**Data section**
★ ★ ★ ★ ★ ★ ★

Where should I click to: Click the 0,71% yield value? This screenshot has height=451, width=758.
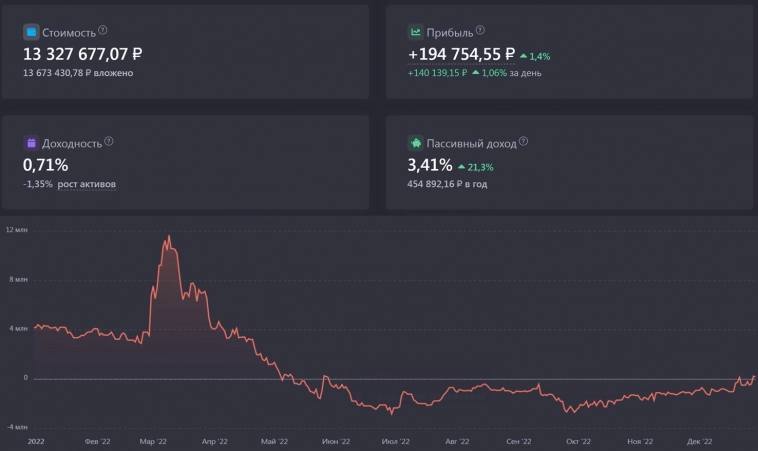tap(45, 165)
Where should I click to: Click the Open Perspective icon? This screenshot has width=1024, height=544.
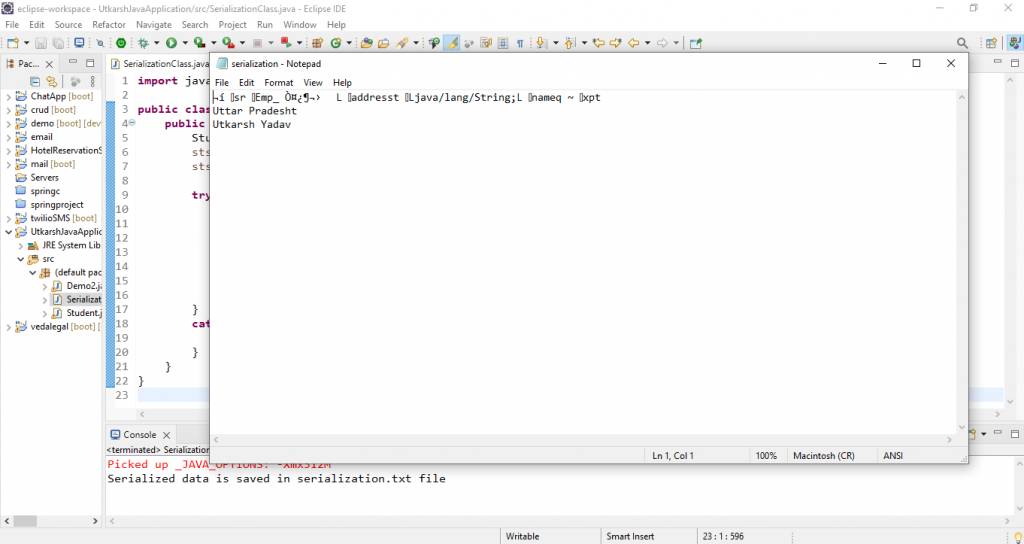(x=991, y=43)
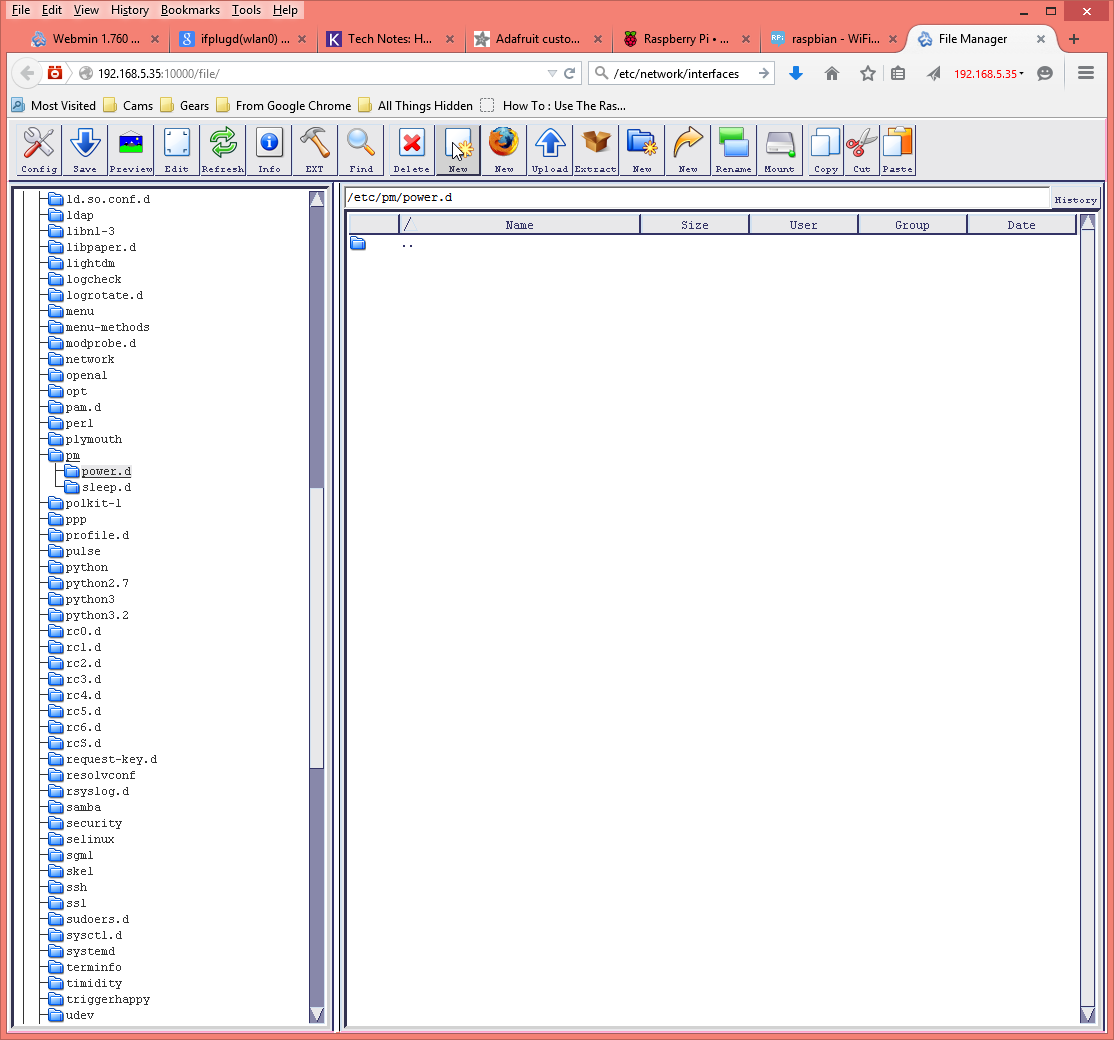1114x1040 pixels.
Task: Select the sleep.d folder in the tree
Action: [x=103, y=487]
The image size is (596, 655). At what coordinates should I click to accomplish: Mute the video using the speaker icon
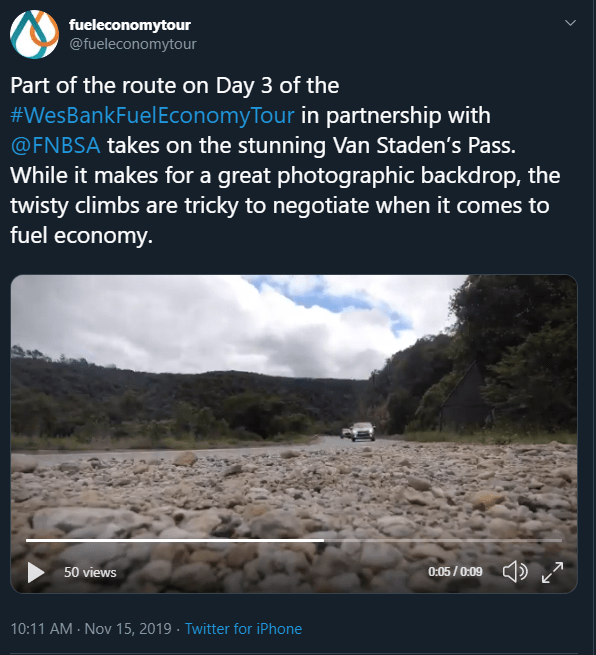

★ ★ ★ ★ ★ ★ ★

**Directions**
Reproduce all the material exactly, omitting images.

**Answer for the task**
Where should I click to: Click the 0,71% yield value? This screenshot has height=451, width=758.
tap(45, 165)
Where should I click to: Click the Open Perspective icon? This screenshot has width=1024, height=544.
(x=991, y=43)
1114x1040 pixels.
Task: Select the sleep.d folder in the tree
Action: [x=103, y=487]
The image size is (596, 655). At what coordinates should I click to accomplish: Mute the video using the speaker icon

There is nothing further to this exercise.